=== EXCERPTED RECORDS ===
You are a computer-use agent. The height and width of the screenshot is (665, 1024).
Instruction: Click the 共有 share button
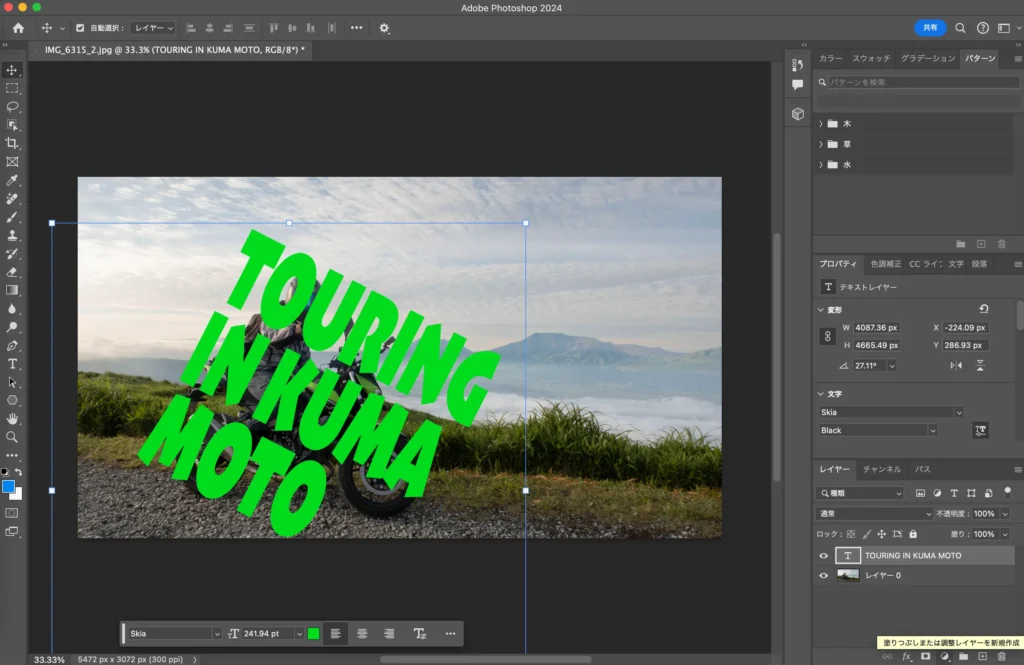[929, 28]
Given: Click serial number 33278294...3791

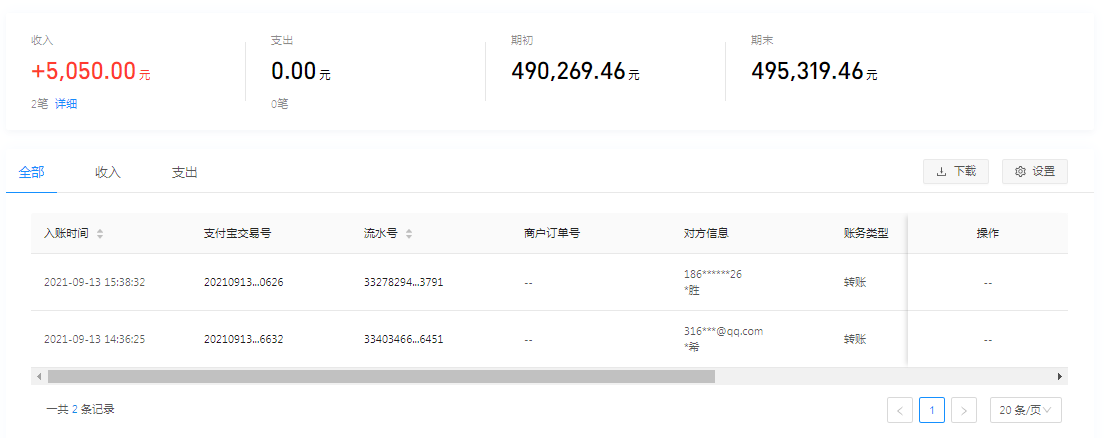Looking at the screenshot, I should tap(403, 282).
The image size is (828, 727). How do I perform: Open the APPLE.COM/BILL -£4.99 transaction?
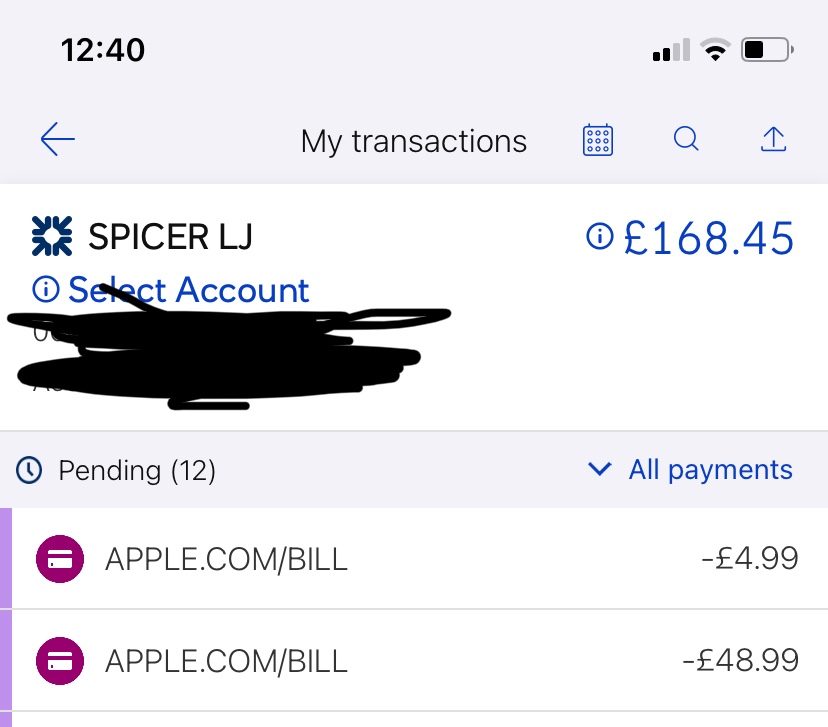coord(226,559)
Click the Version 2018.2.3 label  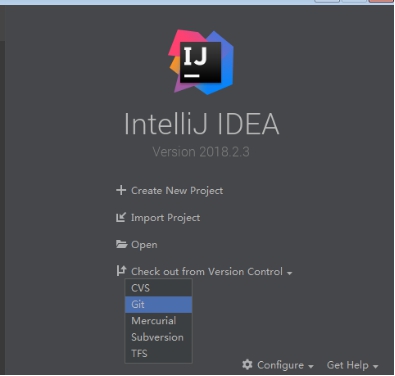coord(201,152)
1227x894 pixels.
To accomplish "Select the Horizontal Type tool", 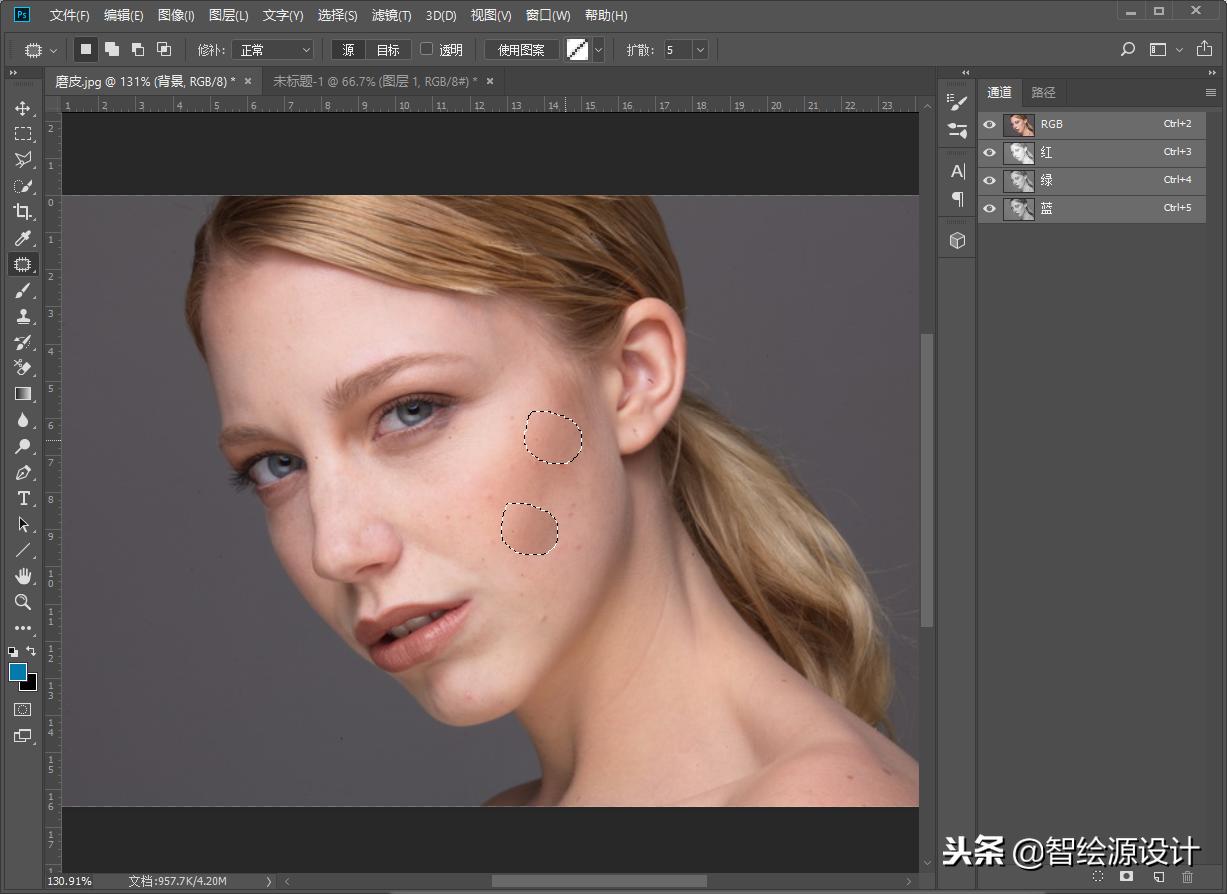I will [x=22, y=498].
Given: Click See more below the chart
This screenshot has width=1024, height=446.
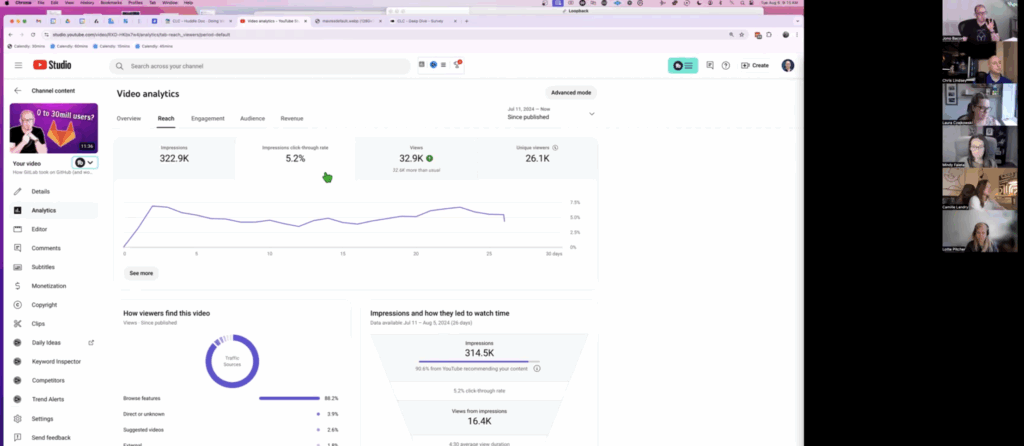Looking at the screenshot, I should [141, 273].
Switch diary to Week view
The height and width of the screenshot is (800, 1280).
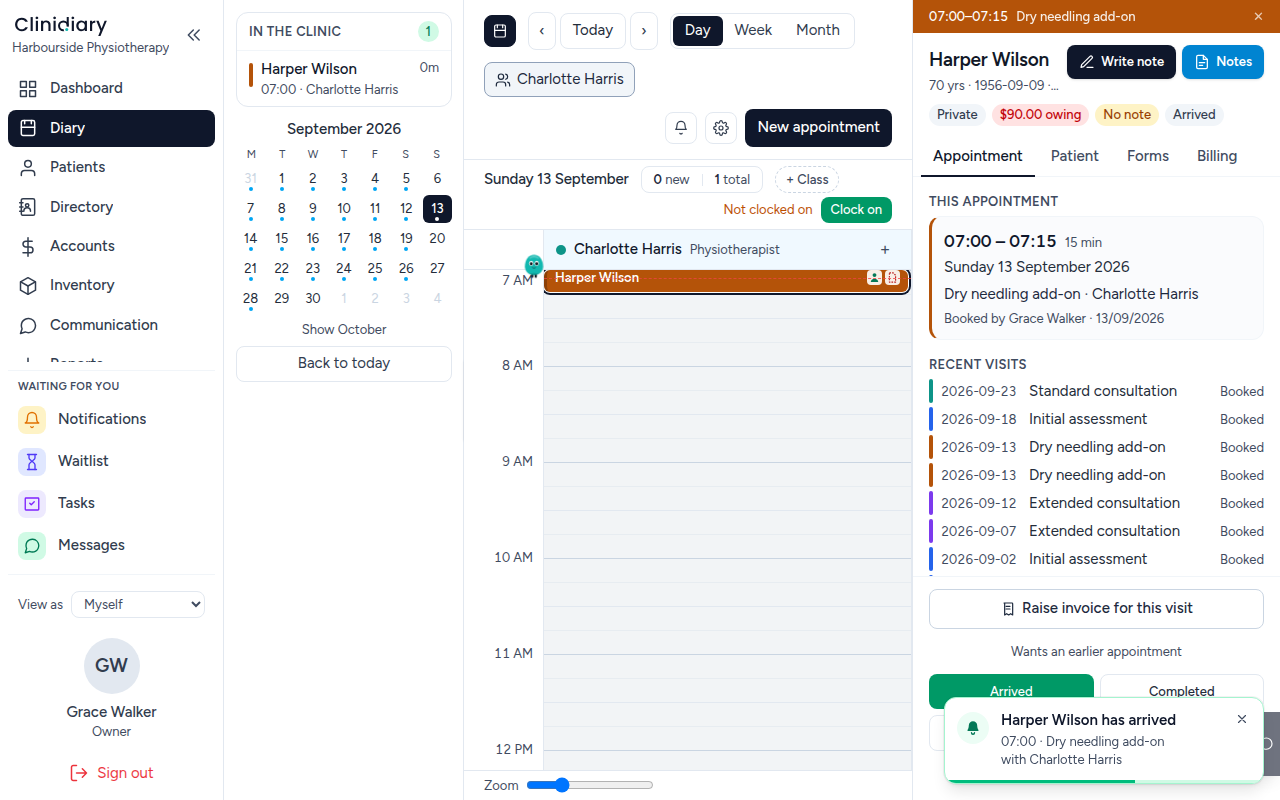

=== TASK PROMPT ===
Once you find the line that contains "Given: Click See more below the chart", reproduce it and every line after it through the end of the entries above, exactly as written, with no pictures.

=== TASK RESPONSE ===
Given: Click See more below the chart
This screenshot has width=1024, height=446.
Looking at the screenshot, I should [141, 273].
Switch diary to Week view
The height and width of the screenshot is (800, 1280).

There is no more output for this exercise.